_SUPPLIED MATERIAL:_
####

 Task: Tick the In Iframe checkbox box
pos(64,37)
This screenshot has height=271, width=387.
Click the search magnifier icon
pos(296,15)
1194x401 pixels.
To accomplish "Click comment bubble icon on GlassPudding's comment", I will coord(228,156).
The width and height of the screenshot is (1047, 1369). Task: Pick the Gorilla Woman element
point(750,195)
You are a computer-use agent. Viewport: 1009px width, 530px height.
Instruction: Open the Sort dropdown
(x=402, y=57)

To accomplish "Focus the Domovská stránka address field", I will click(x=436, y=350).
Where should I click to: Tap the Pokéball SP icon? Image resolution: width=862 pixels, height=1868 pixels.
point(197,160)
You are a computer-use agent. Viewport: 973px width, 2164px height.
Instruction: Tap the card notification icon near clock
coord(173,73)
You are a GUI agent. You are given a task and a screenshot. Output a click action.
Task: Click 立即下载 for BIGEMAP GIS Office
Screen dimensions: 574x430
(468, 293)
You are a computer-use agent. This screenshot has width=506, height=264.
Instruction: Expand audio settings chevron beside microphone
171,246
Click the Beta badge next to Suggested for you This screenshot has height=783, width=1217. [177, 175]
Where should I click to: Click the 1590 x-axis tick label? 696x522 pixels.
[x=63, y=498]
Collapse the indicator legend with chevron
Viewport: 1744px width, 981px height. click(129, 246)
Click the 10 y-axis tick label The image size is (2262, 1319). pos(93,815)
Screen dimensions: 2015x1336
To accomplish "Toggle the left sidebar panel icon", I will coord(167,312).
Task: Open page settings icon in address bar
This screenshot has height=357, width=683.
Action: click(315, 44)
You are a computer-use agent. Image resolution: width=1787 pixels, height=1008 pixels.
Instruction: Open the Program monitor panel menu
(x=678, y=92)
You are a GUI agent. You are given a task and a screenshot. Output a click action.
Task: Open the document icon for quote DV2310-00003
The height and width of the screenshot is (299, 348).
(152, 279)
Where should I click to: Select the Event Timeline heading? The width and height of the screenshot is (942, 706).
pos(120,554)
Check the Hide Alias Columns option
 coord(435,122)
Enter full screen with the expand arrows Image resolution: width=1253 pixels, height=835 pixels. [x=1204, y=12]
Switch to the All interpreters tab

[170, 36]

####

_TASK PROMPT:_ Could you recast the listing above as a Markdown table with the columns Row and Line, numbering each row and leaving out the blank lines?

_PROBLEM SOLUTION:_
| Row | Line |
|---|---|
| 1 |  Task: Tick the In Iframe checkbox box |
| 2 | pos(64,37) |
| 3 | This screenshot has height=271, width=387. |
| 4 | Click the search magnifier icon |
| 5 | pos(296,15) |
| 6 | 1194x401 pixels. |
| 7 | To accomplish "Click comment bubble icon on GlassPudding's comment", I will coord(228,156). |
| 8 | The width and height of the screenshot is (1047, 1369). Task: Pick the Gorilla Woman element |
| 9 | point(750,195) |
| 10 | You are a computer-use agent. Viewport: 1009px width, 530px height. |
| 11 | Instruction: Open the Sort dropdown |
| 12 | (x=402, y=57) |
| 13 | To accomplish "Focus the Domovská stránka address field", I will click(x=436, y=350). |
| 14 | Where should I click to: Tap the Pokéball SP icon? Image resolution: width=862 pixels, height=1868 pixels. |
| 15 | point(197,160) |
| 16 | You are a computer-use agent. Viewport: 973px width, 2164px height. |
| 17 | Instruction: Tap the card notification icon near clock |
| 18 | coord(173,73) |
| 19 | You are a GUI agent. You are given a task and a screenshot. Output a click action. |
| 20 | Task: Click 立即下载 for BIGEMAP GIS Office |
| 21 | Screen dimensions: 574x430 |
| 22 | (468, 293) |
| 23 | You are a computer-use agent. This screenshot has width=506, height=264. |
| 24 | Instruction: Expand audio settings chevron beside microphone |
| 25 | 171,246 |
| 26 | Click the Beta badge next to Suggested for you This screenshot has height=783, width=1217. [177, 175] |
| 27 | Where should I click to: Click the 1590 x-axis tick label? 696x522 pixels. |
| 28 | [x=63, y=498] |
| 29 | Collapse the indicator legend with chevron |
| 30 | Viewport: 1744px width, 981px height. click(129, 246) |
| 31 | Click the 10 y-axis tick label The image size is (2262, 1319). pos(93,815) |
| 32 | Screen dimensions: 2015x1336 |
| 33 | To accomplish "Toggle the left sidebar panel icon", I will coord(167,312). |
| 34 | Task: Open page settings icon in address bar |
| 35 | This screenshot has height=357, width=683. |
| 36 | Action: click(315, 44) |
| 37 | You are a computer-use agent. Image resolution: width=1787 pixels, height=1008 pixels. |
| 38 | Instruction: Open the Program monitor panel menu |
| 39 | (x=678, y=92) |
| 40 | You are a GUI agent. You are given a task and a screenshot. Output a click action. |
| 41 | Task: Open the document icon for quote DV2310-00003 |
| 42 | The height and width of the screenshot is (299, 348). |
| 43 | (152, 279) |
| 44 | Where should I click to: Select the Event Timeline heading? The width and height of the screenshot is (942, 706). |
| 45 | pos(120,554) |
| 46 | Check the Hide Alias Columns option |
| 47 |  coord(435,122) |
| 48 | Enter full screen with the expand arrows Image resolution: width=1253 pixels, height=835 pixels. [x=1204, y=12] |
| 49 | Switch to the All interpreters tab |
| 50 | [170, 36] |